Hi y’all!
So, how does trading forex actually work? I want to achieve a good understanding of the proces. So, this question is not about the strategy or risk management, but to understand the proces and the logic.
I think this is important to know what you’r doing (and keep motivated).
I thought, I will share my thoughts here, and you can shoot where I go wrong in my understanding.
This is how I understand it so far:
phase 1: Expectation
After some analysing, I expect the euro to rise against the dollar.
This is my starting position:
- I have 2000 euros in my wallet.
- I’m using a leverage of 1:30.
- Explanation of leverage: To trade with 20,000 euros I need at least 1 30th of this amount.
1 30th of 20,000 is 666.6666. - 666.66 fits in my 2000 euro account. So I can trade.
- I want to risk 1% of my wallet with each trade (€20).

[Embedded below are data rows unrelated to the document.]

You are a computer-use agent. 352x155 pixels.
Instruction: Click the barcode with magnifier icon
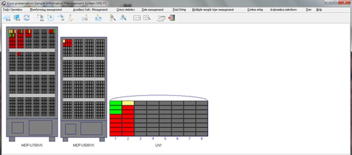point(147,17)
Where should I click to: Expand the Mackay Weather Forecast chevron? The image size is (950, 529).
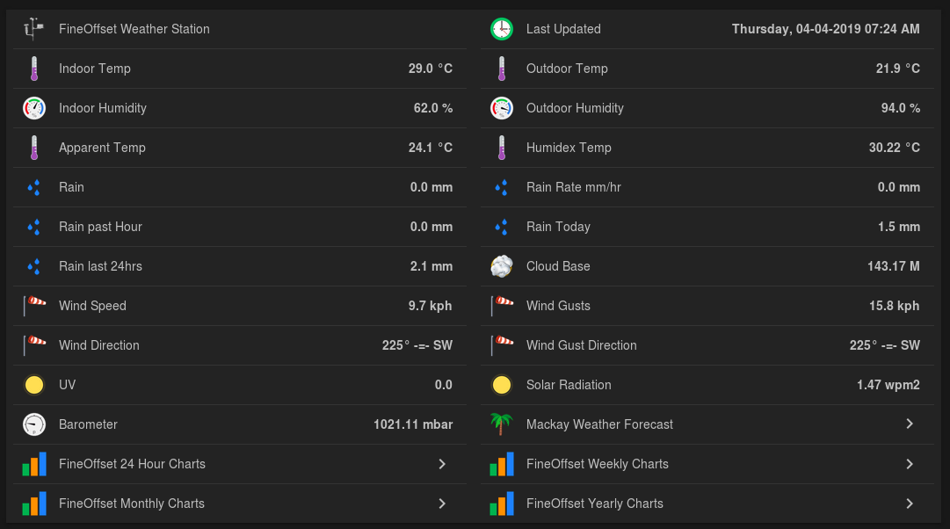point(910,424)
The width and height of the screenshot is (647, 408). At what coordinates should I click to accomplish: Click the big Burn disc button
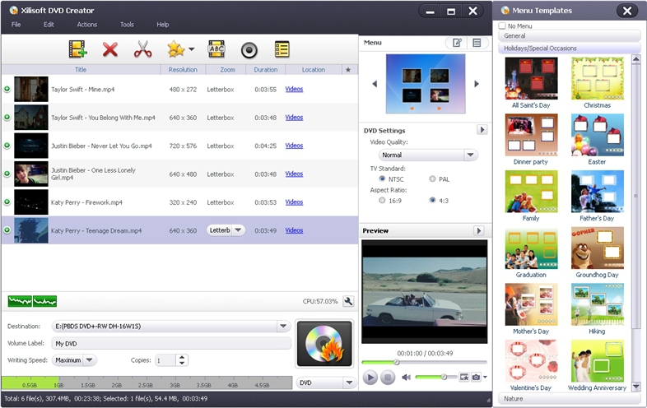[324, 343]
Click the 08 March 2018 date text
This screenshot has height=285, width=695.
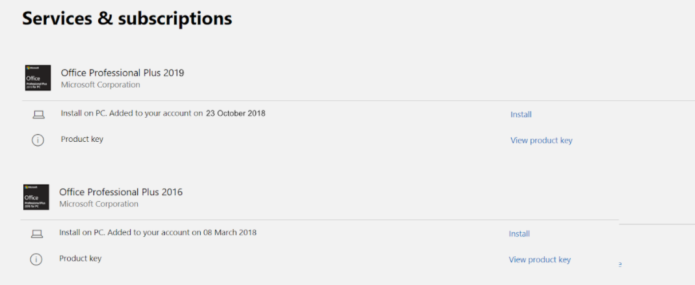[x=229, y=232]
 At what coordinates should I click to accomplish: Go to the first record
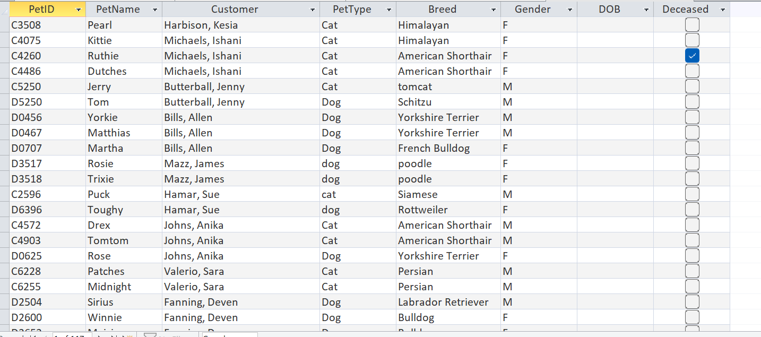32,335
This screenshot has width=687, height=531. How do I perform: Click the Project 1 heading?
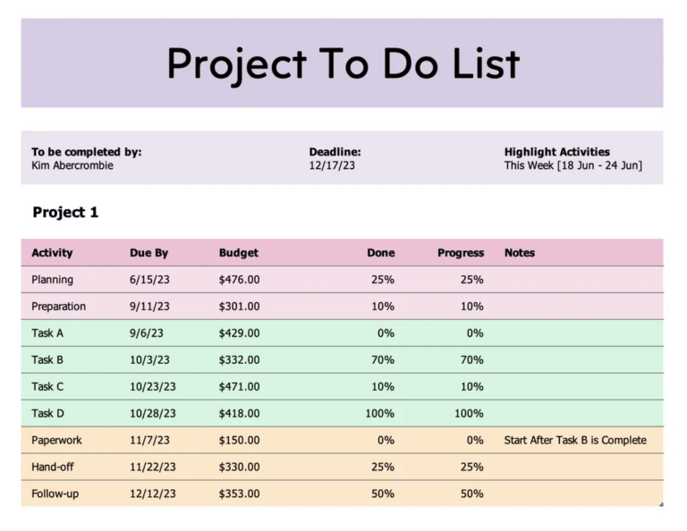pyautogui.click(x=65, y=213)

- I want a stop loss of 40 pips (so the price can go up or down 40 pips, before I’m out of the trade).
phase 2: Choosing the right lot size
So, I have €2000 and I want tot trade with 1% risk and 40 pips.
What lot size do I need?
First we calculate the needed value of 1 pip.
If 1% of 2000 is €20, then, a single pip needs to be:
20 (euro) / 40 (pips) is 0.50.
So, each pip must be worth 0,50 cent.
How do we calculate the lot size to get 1 pip be worth 0,50 cent?
First we calculate 1 pip of a currency, for example the USD:
1 pip (0.0001%) / 1.22097 (for now the exchange rate of the dollar) = 0.0000819.
In order to get this 0.0000819 to 0,50 cent I need to multiply it with 6000.
I actually do not have a formula for this. Just a few trial and error (tips are welcome!).
What is 6000 in lot size?
We know that 100,000 is 1 standart lot.
So, 6000 is 0,06 standard lot (or 0,6 minilot, or 6 microlot, or 60 nano lot).
phase 2: Place the trade
I place a buy order with a ticket of 0.06. I put the stop loss at 40 pips below the entry, and the take profit at 80 pips above the entry. This gives me a 2:1 risk ratio.
The broker have now placed 6000 euros on the market in my name. The agreement now is that, if I make a loss, I will guarantee with my “margin” of 666 euros to pay the broker my loss. I also have to pay the spread costs (the difference between the purchase price and the sale price).
phase 3: Price movement
The price then rises 40 pips (from 1.22097 to 1.22497). That 6,000 euros has therefore also increased in value.
First I bought $ 7325,82 for € 6000 (6000 x 1.22097). Now I get $7349,83 for € 6000 euros (6000 x 1.22497). A difference of 24 dollars (about 20 euros).
phase 4: Finishing the trade
As soon as the take profit is reached, the broker takes the 6000 out of the market (the order is stopped).
I am happy, because this increase of the EUR/USD was worth 18,40 euros, and will then be credited to my account. Why 18,40 euros?
40 (increase in pips) x 0,50 (value per pips) = 20,00 - 1.60 (spread costs) = 18,40 euros.
The broker is happy because I paid your spread fees, and I probably want to trade again.
Is my reasoning right? I very curious. Hope to hear from you!